* [Using the information]:
(1) In the transcript, repeat the passage from "Starting point is 00:23:09" to "for no reason." word for word.
(2) Answer these questions using the transcript:
(a) Where was the cousin Avi vacationing in relation to the grandmother?
(b) Which employer did the family go to with claims about the grandmother?
(c) Who does the transcript say was at Beverly's apartment when the retraction letter was written?

* [Excerpt provided]:

_ _ _

Starting point is 00:21:46 One of them, my cousin Avi, was actually there, was vacationing with his wife and child, one floor below my grandmother, with his parents and barged into her apartment with his family and started screaming at her, why did you send that? There's nothing wrong with your account. They're going to start investigating us. And it escalated very quickly because my grandmother then was under extreme amount of stress because the family, instead of just saying, okay, nanny, do whatever you want with your money. We're sorry if we might've done something wrong, which is what we expected, took an extremely aggressive stance and started questioning her own sanity. Why would you be doing this? You must be being influenced by other members of the family.
Starting point is 00:22:33 There's something wrong with you. Perhaps you have dementia. And they escalated things by going to their employer, J.P. Morgan, and saying that my grandmother was under influence by other family members. We were exploiting her and there was no reason to move her money away, that there's something wrong with her memory and she very possibly has dementia. What ended up happening is my Uncle Bobby, that's Evan and Avi's father, a day or two later, came in, was screaming at her, and she was crying and screaming as well. It was terrible.
Starting point is 00:23:09 And made her write a retraction letter to J.P. Morgan saying, I was confused. My granddaughter Alexis made me concerned about my account, but there actually was nothing wrong, and everything's fine. Dawn Henry was at Beverly's apartment that day. She remembers Bobby telling Beverly what he wanted her to write, that the accusations are false and I got upset for no reason.

_ _ _

* [Record extracts]:
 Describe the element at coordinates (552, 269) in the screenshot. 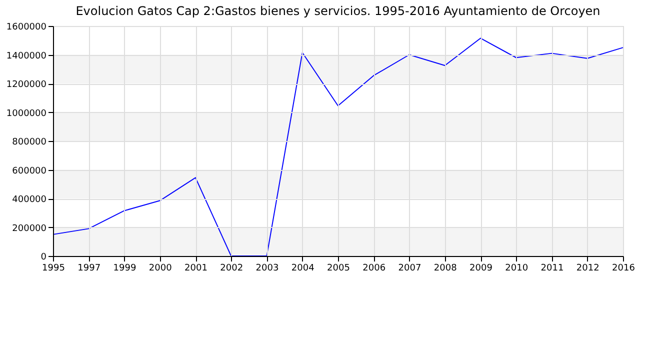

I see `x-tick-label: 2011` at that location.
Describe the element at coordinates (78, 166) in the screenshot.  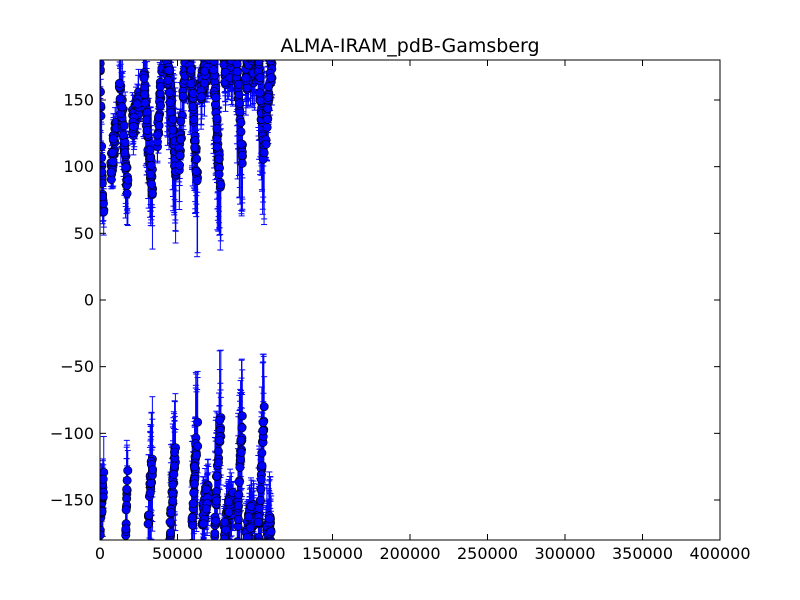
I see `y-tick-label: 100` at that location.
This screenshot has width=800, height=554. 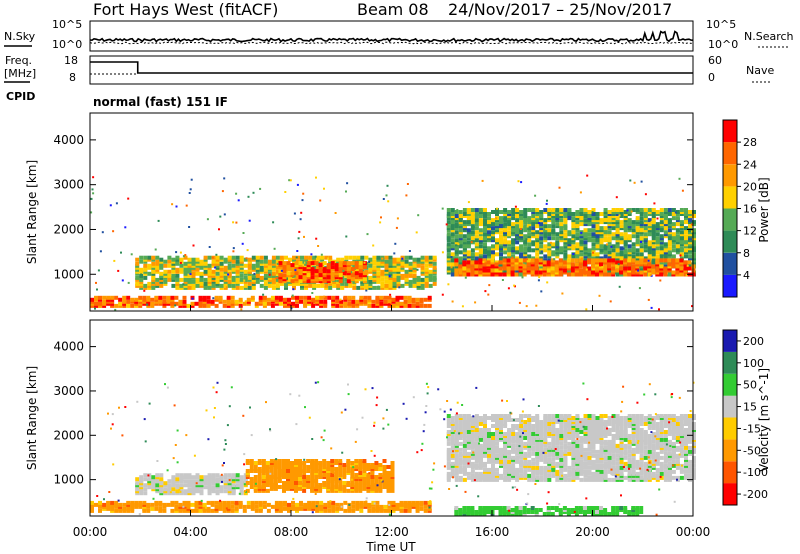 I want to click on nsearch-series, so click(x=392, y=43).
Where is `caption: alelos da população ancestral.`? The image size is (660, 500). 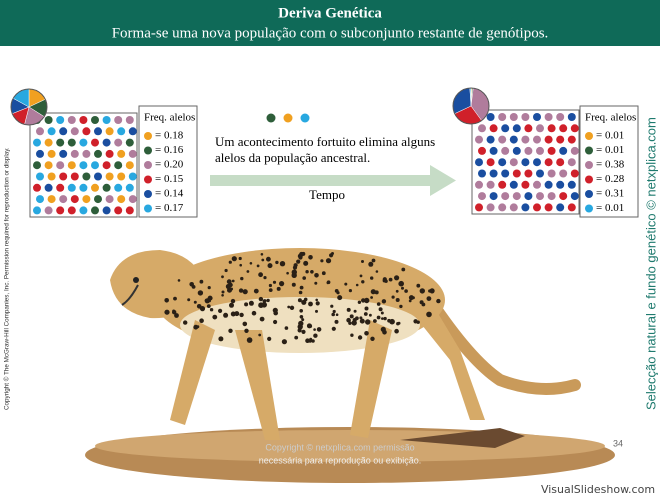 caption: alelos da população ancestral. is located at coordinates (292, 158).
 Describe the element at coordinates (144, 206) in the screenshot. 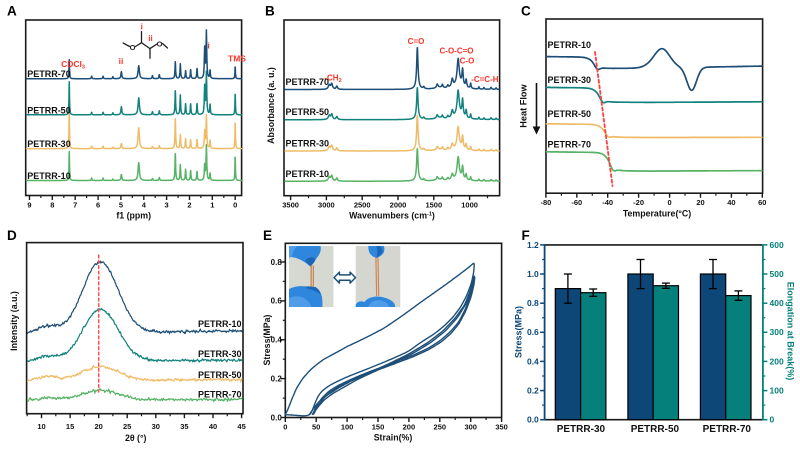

_ _ _

* [Solutions by task]:
(1)
Starting point is 00:23:09 And made her write a retraction letter to J.P. Morgan saying, I was confused. My granddaughter Alexis made me concerned about my account, but there actually was nothing wrong, and everything's fine. Dawn Henry was at Beverly's apartment that day. She remembers Bobby telling Beverly what he wanted her to write, that the accusations are false and I got upset for no reason.

(2)
(a) One floor below her.
(b) J.P. Morgan.
(c) Dawn Henry.